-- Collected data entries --
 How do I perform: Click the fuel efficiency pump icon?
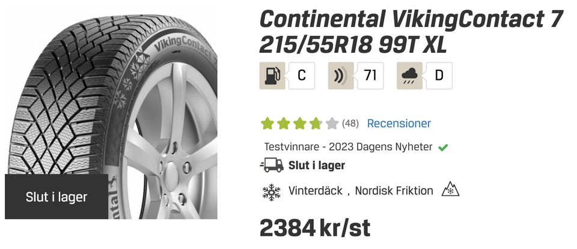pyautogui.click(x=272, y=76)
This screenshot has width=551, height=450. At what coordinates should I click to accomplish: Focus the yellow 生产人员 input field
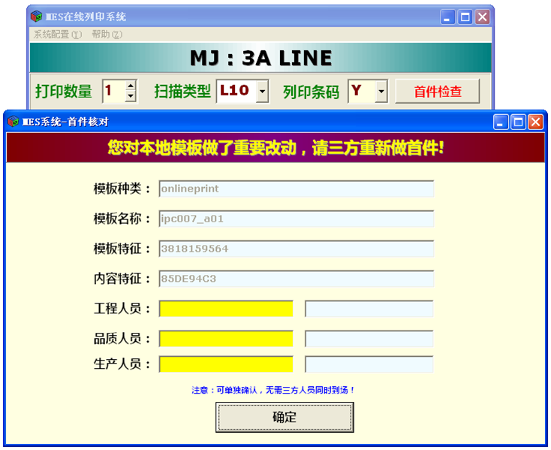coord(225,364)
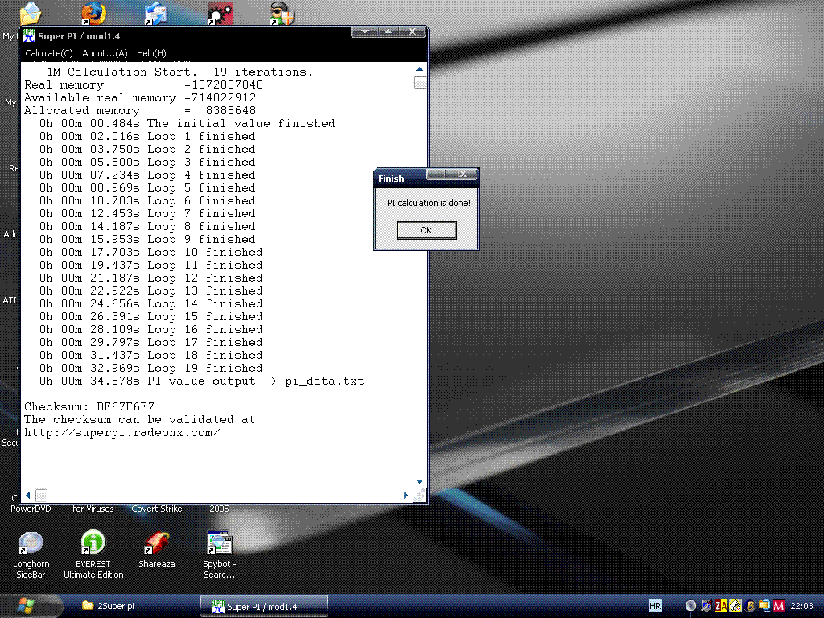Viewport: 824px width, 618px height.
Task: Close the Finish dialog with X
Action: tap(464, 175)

--

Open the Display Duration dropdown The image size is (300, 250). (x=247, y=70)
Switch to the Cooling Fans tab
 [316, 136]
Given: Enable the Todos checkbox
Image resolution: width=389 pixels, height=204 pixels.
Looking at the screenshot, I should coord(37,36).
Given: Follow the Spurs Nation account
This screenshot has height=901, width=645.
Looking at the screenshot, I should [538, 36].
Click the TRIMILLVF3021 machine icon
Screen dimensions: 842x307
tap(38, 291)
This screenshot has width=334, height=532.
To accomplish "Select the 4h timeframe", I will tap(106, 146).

-- What is required --
Only the lines above from the one with "Image resolution: width=389" through the one with "Given: Follow the Spurs Nation account" should be duplicated, character for character.

-- Reply --
Image resolution: width=389 pixels, height=204 pixels.
Looking at the screenshot, I should coord(37,36).
Given: Follow the Spurs Nation account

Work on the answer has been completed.